Summer

Ajouter un commentaire

Summer

« Il ne se passait jamais rien d’incon­venant » dans ces grandes maisons bourgeoises des bords du lac Léman. De beaux enfants y grandissaient en lieu sûr, devenaient bientôt des adoles­cents radieux, couvés par des mères parfaites et protégés de la trivialité du monde extérieur par des pères indestructibles. Summer était de ces ­enfants bénis des dieux, jeune beauté blonde aux jambes longues et aux cheveux de soie, qui pourtant un jour s’évapora. Enfuie ? Enlevée ? Noyée, telle Ophélie, dans les eaux troubles du lac ? Nul ne l’a jamais su, et vingt-quatre ans plus tard, son ­absence continue de hanter son frère ­cadet : « La nuit, Summer me parle sous l’eau. Sa bouche est ouverte, palpitante comme celle des poissons noirs. »

Les cauchemars aqueux de Benjamin se mêlent à des bribes de souvenirs d’enfance, pour faire du crâne de l’adulte tourmenté qu’il est devenu une drôle de lanterne magique, névrosée, obsessionnelle, morbide. Ces visions, imprégnées d’odeurs, de vent et d’indiscible effroi, saturées surtout de références aquatiques délétères et enchantées dans lesquelles Summer est tout ensemble sirène et dépouille, sont la chair même du beau roman magnétique de Monica Sabolo, qui use avec sensualité d’une langue métaphorique pour tracer l’itinéraire intérieur de Benjamin, par ailleurs lancé, vingt-qua­tre ans plus tard, dans une véritable ­enquête sur la disparition de sa soeur.
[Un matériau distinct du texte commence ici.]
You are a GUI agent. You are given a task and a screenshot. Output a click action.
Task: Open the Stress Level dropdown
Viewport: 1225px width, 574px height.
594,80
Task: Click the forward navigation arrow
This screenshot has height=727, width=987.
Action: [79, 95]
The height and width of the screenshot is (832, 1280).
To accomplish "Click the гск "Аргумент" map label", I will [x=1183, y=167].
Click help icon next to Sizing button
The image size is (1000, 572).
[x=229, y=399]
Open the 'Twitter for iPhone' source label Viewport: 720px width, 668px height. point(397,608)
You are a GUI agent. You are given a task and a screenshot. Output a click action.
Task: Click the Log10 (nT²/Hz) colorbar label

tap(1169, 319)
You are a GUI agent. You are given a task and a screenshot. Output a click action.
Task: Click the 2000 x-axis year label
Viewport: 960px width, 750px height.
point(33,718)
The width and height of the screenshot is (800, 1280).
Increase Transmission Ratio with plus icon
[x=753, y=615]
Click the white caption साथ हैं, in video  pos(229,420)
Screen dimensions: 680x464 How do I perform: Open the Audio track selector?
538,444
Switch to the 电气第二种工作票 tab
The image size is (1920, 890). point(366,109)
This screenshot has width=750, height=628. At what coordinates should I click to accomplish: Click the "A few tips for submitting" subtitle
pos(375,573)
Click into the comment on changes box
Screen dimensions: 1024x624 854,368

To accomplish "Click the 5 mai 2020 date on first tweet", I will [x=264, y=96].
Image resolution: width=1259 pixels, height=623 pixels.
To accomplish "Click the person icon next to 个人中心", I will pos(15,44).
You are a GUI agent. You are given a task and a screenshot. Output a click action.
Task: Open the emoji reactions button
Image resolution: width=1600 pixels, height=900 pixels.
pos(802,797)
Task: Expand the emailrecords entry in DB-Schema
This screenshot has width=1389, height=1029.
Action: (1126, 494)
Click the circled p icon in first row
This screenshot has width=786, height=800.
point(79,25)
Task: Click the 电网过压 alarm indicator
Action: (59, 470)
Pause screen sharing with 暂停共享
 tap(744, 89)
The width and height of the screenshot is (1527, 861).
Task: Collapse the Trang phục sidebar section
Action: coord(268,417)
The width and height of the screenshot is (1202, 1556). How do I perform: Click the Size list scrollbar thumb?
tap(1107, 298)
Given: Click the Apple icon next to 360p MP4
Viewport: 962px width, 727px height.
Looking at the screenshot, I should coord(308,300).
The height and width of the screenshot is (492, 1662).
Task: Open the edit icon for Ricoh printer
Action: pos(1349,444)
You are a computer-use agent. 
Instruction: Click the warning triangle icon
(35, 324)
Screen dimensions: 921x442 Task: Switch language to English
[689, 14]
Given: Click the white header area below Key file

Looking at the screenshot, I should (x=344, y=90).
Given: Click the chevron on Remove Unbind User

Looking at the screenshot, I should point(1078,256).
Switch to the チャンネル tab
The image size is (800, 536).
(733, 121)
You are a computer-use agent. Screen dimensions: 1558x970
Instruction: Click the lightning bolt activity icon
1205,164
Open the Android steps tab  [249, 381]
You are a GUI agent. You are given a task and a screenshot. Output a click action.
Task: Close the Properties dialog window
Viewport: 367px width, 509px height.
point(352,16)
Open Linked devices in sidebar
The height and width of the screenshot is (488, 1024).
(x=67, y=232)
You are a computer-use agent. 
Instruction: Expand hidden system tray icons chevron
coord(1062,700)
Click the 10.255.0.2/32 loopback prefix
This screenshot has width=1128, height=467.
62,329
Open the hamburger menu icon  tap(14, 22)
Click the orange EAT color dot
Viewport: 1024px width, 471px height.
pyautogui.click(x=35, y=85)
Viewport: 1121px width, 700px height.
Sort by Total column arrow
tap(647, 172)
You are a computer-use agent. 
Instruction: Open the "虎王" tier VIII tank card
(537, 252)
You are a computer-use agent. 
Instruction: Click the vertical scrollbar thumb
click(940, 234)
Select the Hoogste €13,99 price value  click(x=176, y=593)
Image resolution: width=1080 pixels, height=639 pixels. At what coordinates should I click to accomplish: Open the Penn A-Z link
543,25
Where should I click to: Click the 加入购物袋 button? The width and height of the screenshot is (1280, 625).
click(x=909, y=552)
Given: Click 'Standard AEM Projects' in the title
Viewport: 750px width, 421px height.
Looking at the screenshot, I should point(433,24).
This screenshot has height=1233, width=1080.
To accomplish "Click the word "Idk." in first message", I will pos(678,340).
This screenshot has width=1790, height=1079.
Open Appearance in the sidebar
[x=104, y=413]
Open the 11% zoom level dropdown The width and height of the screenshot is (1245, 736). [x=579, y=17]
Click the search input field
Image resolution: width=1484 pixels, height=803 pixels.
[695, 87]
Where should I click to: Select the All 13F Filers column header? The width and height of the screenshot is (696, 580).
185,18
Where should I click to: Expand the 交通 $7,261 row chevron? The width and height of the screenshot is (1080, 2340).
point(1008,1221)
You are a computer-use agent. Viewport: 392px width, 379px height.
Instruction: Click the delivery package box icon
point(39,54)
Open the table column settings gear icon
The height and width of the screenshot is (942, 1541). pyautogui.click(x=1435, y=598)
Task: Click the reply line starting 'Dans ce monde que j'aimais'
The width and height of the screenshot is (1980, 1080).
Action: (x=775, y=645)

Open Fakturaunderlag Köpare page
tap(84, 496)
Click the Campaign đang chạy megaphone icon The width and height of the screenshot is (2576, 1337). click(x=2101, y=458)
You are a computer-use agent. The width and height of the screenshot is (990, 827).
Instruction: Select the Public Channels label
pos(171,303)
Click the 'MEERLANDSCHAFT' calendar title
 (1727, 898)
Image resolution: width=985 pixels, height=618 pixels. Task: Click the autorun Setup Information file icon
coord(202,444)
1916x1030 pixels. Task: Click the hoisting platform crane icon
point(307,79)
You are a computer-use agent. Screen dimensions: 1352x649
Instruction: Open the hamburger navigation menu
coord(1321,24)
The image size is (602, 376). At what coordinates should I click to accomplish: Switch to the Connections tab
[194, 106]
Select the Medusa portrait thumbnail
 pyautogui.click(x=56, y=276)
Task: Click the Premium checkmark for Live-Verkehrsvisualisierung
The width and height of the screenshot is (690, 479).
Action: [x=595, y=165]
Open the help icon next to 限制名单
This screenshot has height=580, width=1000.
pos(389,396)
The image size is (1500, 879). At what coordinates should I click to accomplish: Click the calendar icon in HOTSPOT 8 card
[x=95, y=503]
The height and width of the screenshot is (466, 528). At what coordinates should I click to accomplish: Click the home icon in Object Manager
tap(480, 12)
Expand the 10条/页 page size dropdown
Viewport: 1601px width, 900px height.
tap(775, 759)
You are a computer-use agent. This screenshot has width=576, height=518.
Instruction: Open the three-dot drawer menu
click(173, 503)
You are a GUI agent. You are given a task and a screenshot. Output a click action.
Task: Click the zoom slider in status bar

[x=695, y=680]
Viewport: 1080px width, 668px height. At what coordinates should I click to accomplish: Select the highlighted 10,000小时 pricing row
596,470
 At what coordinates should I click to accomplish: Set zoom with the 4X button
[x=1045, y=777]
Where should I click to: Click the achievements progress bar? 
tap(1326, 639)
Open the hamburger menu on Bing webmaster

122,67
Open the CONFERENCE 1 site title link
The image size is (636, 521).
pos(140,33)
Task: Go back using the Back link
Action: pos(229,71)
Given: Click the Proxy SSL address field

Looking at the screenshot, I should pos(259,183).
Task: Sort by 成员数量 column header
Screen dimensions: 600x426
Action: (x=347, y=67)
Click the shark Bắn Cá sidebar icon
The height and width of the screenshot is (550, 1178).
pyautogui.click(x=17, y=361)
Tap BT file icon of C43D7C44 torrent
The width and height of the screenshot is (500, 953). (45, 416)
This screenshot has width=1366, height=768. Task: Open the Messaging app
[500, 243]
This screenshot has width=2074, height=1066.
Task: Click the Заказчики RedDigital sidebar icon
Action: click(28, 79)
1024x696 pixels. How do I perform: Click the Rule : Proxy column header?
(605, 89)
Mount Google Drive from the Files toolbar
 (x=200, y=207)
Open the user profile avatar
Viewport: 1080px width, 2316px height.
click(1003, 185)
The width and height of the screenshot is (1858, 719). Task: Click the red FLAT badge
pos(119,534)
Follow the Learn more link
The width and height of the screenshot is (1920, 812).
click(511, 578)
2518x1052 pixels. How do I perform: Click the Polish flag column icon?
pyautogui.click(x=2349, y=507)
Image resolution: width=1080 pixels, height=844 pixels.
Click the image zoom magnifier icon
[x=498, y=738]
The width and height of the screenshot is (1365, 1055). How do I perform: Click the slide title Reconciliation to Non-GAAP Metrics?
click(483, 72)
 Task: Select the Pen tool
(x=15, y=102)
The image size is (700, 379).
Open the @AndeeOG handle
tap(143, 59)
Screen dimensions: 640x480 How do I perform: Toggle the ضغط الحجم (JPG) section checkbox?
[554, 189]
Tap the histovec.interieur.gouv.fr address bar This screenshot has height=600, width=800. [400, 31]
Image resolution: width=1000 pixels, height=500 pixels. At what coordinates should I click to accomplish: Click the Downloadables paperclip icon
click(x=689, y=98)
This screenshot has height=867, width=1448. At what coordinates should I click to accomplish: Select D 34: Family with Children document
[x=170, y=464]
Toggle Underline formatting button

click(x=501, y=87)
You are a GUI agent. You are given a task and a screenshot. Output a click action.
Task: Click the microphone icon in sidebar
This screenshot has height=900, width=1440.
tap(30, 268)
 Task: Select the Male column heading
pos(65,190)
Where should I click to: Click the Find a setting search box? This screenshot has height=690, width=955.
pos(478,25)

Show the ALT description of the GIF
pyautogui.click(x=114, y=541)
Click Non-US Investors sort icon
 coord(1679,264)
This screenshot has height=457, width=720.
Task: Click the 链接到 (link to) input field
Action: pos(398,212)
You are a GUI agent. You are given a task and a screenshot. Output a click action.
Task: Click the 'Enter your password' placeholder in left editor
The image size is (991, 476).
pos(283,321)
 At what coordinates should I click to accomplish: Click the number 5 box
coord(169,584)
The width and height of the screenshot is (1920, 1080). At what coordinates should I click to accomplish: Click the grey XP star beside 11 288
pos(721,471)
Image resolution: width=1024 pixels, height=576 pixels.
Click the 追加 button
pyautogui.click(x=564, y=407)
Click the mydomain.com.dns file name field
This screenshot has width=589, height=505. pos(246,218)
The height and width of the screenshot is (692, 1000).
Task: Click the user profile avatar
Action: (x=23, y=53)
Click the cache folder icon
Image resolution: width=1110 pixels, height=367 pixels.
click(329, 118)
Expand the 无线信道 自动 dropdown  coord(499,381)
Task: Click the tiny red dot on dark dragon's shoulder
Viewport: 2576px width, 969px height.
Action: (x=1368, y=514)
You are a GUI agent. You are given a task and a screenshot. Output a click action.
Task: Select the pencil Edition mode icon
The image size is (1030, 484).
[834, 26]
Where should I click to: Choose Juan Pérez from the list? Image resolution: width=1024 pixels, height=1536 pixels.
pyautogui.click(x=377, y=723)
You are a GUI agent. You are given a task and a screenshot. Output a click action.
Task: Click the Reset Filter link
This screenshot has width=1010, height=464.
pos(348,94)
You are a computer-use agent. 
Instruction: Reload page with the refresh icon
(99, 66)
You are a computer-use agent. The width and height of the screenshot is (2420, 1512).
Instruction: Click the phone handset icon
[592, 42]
Entre le thriller efficace et le récit poétique, soyeux et toxique — on pense beaucoup, en lisant Summer, à Laura ­Kasischke, notamment à son entêtant Oiseau blanc dans le blizzard —, Monica Sabolo ne choisit pas. Elle fond adroitement les deux registres, avançant vers la vérité factuelle, auscultant avec délicatesse les fragilités de l’adolescence, déployant posément et implacablement, à coups d’images et de symboles, les symptômes d’une psyché familiale dérangée. — Nathalie Crom

 

Ed. JC Lattès, 316 p., 19 € (en librairies le 23 août).